Thus, given the iteraton domains  $\mathcal{J} = \{\mathbf{j} = L_p \mathbf{k} + \mathbf{m}_p \land \mathbf{k} \in \mathcal{P}_p \cap \mathbb{Z}^2\}$  for  $ND_p$  and  $\mathcal{I} = \{\mathbf{i} = L_c \mathbf{k} + \mathbf{m}_c \land \mathbf{k} \in \mathcal{P}_c \cap \mathbb{Z}^2\}$  for  $ND_c$ , respectively, and the iterator scan orders, say  $(j_2, j_1)$  for  $ND_p$  and  $(i_1, i_2)$  for  $ND_c$ , the task is to return a lexicographical ordering of the domains in terms of a nested loop.

The Fourier-Motzkin procedure [14] is used to accomplish this. Fourier-Motzkin (FM) finds the bounderies of the iterators, given the iterator scan orders. Thus, FM returns for sort  $\operatorname{order}(j_2, j_1)$ :  $\{0 \le j_2 \le N, j_2 \le j_1 \le N\}$  and for sort  $\operatorname{order}(i_1, 1_2)$ :  $\{0 \le i_1 \le N, 0 \le i_2 \le i_1\}$ . The conversion to a nested loop scanning is then straightforward.

#### 5.2 Data partitioning

MatParser generates a SAC description in which only the IPDs are explicitly specified. This means that the input arguments  $in_0$  and  $in_1$  in Figure 6, are surrounded by if/else statements, while the output values  $out_0$ ,  $out_1$ , and  $out_2$  are not. A consequence of this is that output values can be generated that are never used by some input domain, or that one OPD produces



Figure 7. Mapping of a PRDG onto a Process Network, running example.
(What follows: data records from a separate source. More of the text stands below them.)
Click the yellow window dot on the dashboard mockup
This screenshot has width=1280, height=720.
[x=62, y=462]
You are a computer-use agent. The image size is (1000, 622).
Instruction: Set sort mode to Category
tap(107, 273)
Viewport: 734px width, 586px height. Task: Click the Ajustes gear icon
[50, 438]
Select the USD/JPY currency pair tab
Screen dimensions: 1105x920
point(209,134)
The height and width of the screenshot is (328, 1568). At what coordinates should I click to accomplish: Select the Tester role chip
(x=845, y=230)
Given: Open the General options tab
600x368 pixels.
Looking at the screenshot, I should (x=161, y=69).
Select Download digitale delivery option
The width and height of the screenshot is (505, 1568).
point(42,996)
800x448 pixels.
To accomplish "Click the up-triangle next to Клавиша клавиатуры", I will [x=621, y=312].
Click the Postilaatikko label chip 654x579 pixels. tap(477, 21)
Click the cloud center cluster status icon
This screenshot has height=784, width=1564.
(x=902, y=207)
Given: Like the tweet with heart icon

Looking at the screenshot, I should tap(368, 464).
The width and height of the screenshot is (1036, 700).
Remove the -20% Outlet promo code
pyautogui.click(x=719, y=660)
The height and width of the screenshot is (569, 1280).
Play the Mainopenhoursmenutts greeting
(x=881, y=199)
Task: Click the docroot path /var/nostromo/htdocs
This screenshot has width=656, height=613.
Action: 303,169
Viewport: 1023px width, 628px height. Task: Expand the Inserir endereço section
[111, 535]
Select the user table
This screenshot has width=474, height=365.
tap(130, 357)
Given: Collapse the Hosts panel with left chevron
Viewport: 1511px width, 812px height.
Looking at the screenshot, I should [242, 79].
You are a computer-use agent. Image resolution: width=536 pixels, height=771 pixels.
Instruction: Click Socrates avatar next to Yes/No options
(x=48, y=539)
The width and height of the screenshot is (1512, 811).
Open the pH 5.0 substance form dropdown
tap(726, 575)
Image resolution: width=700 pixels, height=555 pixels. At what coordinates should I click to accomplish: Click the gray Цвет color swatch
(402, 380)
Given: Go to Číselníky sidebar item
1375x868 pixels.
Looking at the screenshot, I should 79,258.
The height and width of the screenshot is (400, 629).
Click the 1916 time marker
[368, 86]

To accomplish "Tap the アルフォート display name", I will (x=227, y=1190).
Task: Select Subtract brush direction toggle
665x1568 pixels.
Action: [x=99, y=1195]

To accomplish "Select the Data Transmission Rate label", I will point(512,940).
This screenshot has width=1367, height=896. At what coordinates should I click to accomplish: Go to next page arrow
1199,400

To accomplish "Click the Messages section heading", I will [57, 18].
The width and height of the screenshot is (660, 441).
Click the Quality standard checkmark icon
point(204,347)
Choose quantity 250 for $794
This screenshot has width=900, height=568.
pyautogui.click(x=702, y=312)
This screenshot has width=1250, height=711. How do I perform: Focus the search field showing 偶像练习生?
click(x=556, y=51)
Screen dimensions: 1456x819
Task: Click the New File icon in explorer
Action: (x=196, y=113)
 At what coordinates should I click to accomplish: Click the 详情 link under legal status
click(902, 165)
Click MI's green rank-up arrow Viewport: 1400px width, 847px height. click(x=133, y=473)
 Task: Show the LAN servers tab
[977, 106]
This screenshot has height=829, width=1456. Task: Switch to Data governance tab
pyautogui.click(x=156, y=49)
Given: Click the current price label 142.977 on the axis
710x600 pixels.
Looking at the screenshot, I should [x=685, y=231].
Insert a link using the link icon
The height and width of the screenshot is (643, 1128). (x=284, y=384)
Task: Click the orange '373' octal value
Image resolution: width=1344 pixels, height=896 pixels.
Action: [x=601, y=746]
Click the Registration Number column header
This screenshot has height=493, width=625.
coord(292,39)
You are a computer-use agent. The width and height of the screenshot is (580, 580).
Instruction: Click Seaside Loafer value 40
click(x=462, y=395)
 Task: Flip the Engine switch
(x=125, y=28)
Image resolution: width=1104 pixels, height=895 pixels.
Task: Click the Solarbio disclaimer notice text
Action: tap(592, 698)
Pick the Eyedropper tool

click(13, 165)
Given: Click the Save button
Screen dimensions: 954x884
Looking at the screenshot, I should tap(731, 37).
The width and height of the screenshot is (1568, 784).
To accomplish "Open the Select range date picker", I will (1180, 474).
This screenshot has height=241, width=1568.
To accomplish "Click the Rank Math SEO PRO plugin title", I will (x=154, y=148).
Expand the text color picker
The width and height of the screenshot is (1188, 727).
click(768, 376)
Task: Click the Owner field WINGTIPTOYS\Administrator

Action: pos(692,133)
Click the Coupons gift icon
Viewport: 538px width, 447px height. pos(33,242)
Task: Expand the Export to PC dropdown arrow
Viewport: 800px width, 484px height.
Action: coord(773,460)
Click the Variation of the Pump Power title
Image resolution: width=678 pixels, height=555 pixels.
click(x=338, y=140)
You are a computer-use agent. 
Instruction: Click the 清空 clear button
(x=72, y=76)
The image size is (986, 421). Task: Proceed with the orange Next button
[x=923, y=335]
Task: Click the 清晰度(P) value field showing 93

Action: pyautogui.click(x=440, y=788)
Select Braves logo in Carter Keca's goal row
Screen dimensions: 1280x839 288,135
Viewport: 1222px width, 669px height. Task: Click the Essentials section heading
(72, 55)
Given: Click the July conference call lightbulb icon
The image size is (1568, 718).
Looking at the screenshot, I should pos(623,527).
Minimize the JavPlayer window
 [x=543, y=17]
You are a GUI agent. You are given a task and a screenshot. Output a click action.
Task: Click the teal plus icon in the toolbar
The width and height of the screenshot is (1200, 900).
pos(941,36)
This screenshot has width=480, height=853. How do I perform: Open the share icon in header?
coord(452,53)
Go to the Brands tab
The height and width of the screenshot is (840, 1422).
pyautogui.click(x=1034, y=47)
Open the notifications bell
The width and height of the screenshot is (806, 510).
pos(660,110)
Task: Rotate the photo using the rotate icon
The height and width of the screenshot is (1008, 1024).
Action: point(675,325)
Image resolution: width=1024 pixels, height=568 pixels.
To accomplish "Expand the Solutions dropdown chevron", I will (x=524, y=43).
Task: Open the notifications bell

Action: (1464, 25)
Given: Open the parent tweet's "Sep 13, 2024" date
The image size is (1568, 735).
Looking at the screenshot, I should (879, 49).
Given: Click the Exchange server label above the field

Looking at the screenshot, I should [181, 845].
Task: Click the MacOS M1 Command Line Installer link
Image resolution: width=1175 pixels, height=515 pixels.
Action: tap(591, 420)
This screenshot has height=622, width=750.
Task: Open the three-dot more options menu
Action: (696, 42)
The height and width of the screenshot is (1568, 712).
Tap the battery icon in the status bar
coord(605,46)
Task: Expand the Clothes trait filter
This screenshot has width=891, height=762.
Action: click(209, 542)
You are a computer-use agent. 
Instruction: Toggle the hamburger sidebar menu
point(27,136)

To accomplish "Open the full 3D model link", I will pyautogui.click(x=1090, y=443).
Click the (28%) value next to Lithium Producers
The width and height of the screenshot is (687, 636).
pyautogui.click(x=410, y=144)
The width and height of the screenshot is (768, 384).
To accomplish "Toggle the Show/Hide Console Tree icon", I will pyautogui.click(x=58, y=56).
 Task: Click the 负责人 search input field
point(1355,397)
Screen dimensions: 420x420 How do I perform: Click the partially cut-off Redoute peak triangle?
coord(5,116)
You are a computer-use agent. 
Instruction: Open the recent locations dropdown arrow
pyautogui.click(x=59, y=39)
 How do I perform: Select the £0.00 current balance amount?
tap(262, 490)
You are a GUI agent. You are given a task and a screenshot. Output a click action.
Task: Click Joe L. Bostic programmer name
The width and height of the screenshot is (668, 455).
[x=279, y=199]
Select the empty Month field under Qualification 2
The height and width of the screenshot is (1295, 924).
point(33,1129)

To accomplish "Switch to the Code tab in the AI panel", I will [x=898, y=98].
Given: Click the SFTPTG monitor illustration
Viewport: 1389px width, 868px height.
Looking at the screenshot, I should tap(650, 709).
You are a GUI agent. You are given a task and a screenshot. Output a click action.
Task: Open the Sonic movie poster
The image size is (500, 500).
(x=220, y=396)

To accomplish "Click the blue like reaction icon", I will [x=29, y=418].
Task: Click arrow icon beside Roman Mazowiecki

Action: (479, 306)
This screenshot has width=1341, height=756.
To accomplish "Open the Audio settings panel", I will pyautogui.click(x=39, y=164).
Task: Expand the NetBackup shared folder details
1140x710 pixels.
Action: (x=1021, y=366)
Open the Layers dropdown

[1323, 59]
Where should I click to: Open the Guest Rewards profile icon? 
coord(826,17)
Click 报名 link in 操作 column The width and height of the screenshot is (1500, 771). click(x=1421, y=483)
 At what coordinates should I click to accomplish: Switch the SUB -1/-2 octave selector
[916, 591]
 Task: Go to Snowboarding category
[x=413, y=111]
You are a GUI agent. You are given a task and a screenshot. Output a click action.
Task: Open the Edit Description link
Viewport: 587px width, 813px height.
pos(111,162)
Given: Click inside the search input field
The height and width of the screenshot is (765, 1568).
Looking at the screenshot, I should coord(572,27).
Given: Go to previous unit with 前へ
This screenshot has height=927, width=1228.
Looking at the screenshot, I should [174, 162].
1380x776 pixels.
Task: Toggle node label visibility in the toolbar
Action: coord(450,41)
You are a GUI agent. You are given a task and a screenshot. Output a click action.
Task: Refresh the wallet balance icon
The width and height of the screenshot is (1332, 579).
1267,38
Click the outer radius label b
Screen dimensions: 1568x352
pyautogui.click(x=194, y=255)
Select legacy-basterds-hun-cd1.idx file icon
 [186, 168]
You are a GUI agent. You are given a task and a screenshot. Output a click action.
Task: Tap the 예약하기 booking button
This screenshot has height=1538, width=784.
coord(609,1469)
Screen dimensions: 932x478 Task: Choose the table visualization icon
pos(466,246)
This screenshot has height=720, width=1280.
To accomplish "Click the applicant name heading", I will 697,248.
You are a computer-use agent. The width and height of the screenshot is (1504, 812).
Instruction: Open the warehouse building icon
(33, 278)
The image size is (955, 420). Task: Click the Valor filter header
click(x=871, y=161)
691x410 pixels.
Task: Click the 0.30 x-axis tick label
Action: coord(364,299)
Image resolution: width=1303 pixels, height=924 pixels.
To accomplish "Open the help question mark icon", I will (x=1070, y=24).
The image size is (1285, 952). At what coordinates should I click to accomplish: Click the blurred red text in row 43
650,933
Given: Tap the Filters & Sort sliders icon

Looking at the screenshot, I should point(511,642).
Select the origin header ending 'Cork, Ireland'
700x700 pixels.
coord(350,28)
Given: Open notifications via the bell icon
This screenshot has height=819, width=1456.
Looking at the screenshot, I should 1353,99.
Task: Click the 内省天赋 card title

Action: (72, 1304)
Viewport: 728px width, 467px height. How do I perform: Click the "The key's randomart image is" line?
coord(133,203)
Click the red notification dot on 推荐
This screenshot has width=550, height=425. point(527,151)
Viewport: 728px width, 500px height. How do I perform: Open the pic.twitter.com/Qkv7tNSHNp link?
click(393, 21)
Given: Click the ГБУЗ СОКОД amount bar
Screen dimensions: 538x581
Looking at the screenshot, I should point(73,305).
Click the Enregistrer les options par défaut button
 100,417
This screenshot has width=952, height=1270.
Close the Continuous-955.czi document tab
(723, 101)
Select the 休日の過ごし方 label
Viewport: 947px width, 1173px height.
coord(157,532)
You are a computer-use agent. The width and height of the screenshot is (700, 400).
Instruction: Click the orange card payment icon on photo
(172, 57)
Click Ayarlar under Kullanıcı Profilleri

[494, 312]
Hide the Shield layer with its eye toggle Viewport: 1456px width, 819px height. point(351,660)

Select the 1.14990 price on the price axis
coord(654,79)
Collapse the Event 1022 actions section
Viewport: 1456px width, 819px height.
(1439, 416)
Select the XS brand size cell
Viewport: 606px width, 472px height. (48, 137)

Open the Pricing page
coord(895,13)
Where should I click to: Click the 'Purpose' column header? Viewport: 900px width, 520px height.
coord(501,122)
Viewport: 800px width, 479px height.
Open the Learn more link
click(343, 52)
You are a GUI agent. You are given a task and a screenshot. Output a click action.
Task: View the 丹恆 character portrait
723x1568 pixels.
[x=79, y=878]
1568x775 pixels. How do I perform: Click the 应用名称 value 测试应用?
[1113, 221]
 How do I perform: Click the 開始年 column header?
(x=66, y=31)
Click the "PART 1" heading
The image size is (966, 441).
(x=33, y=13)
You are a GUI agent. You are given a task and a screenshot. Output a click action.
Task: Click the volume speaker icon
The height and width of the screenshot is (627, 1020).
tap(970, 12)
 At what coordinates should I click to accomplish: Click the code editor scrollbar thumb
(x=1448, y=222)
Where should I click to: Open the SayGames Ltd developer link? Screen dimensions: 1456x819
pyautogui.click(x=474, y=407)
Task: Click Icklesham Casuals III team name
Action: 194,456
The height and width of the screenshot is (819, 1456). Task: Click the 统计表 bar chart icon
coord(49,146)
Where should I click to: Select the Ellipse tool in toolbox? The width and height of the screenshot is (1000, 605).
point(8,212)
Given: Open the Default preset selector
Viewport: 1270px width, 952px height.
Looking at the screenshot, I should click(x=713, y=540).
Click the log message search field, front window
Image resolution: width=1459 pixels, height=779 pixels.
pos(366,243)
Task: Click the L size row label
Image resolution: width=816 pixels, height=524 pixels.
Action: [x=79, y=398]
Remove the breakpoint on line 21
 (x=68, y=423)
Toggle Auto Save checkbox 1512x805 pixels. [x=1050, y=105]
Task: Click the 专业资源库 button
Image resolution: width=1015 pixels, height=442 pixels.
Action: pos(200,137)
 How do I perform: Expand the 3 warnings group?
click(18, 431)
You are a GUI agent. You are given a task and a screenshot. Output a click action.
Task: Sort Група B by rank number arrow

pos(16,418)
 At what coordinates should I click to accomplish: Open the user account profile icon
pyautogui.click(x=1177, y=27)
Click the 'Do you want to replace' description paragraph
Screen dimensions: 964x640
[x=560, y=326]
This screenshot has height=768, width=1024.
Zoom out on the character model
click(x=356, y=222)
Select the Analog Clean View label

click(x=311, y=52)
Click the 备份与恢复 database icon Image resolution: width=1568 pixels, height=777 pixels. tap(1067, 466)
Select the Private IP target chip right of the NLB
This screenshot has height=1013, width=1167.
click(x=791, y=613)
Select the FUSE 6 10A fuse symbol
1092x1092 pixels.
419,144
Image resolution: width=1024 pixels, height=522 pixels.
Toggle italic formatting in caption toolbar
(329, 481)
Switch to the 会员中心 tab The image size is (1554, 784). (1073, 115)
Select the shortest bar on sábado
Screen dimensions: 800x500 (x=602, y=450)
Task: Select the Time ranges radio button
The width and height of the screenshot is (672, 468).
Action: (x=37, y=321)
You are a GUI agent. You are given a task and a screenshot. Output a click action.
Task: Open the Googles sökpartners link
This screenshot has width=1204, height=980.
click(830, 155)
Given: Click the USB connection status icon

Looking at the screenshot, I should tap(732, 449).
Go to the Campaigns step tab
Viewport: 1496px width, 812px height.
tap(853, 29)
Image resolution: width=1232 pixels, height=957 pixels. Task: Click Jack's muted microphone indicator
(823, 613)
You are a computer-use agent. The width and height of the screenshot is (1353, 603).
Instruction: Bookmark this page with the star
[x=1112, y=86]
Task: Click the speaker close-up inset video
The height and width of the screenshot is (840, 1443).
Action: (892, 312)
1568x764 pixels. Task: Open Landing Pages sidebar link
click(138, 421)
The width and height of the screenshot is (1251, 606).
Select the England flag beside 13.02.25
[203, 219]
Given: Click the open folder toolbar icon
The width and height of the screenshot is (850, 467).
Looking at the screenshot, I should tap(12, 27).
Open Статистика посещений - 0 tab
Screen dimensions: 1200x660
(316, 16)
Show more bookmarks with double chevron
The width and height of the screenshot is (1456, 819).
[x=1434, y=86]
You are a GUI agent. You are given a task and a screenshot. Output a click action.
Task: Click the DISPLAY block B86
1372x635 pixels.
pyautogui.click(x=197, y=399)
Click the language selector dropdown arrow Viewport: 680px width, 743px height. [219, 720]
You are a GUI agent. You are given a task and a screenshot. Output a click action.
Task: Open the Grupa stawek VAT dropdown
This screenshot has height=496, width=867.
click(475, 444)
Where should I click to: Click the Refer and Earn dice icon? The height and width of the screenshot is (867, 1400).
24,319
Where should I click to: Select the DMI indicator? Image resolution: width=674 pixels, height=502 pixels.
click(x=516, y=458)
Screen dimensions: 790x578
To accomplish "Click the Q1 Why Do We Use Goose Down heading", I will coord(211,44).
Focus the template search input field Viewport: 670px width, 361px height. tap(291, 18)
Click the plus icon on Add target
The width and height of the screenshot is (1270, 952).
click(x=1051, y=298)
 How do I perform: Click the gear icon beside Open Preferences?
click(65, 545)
tokens for more than one IPD. The second step in Panda is to make the OPDs explicit.

Making the output port domains explicit is illustrated in Figure 8. It shows two communicating node domains  $ND_p$  and  $ND_c$ . The tokens produced by port domain  $P_p$  of node domain  $ND_p$  are to be consumed by port domain  $P_c$  of node domain  $ND_c$ , as described by the data-dependency with mapping M. Port domain  $P_p$  is an OPD and port domain  $P_c$  is an IPD. To make  $P_p$  explicit, Panda applies M() that is derived by MatParser, to IPD  $P_p$ , which is an operation on  $\mathbb{Z}$ -polyhedra [15].



Figure 8. Making the output port domain explicit.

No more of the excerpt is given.